──────── Records to process

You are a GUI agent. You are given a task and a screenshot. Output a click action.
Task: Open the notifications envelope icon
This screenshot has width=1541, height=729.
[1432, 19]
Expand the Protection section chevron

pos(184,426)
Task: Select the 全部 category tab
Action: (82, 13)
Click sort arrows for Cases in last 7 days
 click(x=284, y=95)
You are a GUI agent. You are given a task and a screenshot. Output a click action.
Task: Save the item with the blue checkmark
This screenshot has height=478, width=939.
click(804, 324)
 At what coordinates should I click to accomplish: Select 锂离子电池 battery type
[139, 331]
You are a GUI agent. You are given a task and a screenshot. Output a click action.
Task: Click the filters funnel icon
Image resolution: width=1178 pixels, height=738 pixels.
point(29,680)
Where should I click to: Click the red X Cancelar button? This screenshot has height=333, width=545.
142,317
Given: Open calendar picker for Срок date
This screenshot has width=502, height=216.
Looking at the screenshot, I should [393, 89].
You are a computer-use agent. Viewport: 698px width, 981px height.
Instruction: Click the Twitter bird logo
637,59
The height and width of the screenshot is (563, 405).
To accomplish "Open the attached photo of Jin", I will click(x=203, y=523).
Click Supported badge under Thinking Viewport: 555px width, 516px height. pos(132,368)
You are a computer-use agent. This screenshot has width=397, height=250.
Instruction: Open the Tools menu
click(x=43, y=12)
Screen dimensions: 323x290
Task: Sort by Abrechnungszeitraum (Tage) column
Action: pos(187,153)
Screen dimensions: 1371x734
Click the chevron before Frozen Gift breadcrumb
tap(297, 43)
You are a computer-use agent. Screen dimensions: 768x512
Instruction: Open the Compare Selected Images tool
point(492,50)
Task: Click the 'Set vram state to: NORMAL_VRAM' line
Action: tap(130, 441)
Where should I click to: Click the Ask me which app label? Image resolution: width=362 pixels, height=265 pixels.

────────────────

* _Work instructions_
Transcribe every line above, character for character.

* _Answer to the exercise_
You are a GUI agent. You are given a task and a screenshot. Output a click action.
Task: Open the notifications envelope icon
This screenshot has width=1541, height=729.
[1432, 19]
Expand the Protection section chevron

pos(184,426)
Task: Select the 全部 category tab
Action: (82, 13)
Click sort arrows for Cases in last 7 days
 click(x=284, y=95)
You are a GUI agent. You are given a task and a screenshot. Output a click action.
Task: Save the item with the blue checkmark
This screenshot has height=478, width=939.
click(804, 324)
 At what coordinates should I click to accomplish: Select 锂离子电池 battery type
[139, 331]
You are a GUI agent. You are given a task and a screenshot. Output a click action.
Task: Click the filters funnel icon
Image resolution: width=1178 pixels, height=738 pixels.
point(29,680)
Where should I click to: Click the red X Cancelar button? This screenshot has height=333, width=545.
142,317
Given: Open calendar picker for Срок date
This screenshot has width=502, height=216.
Looking at the screenshot, I should [393, 89].
You are a computer-use agent. Viewport: 698px width, 981px height.
Instruction: Click the Twitter bird logo
637,59
The height and width of the screenshot is (563, 405).
To accomplish "Open the attached photo of Jin", I will click(x=203, y=523).
Click Supported badge under Thinking Viewport: 555px width, 516px height. pos(132,368)
You are a computer-use agent. This screenshot has width=397, height=250.
Instruction: Open the Tools menu
click(x=43, y=12)
Screen dimensions: 323x290
Task: Sort by Abrechnungszeitraum (Tage) column
Action: pos(187,153)
Screen dimensions: 1371x734
Click the chevron before Frozen Gift breadcrumb
tap(297, 43)
You are a computer-use agent. Screen dimensions: 768x512
Instruction: Open the Compare Selected Images tool
point(492,50)
Task: Click the 'Set vram state to: NORMAL_VRAM' line
Action: tap(130, 441)
Where should I click to: Click the Ask me which app label? Image resolution: width=362 pixels, height=265 pixels.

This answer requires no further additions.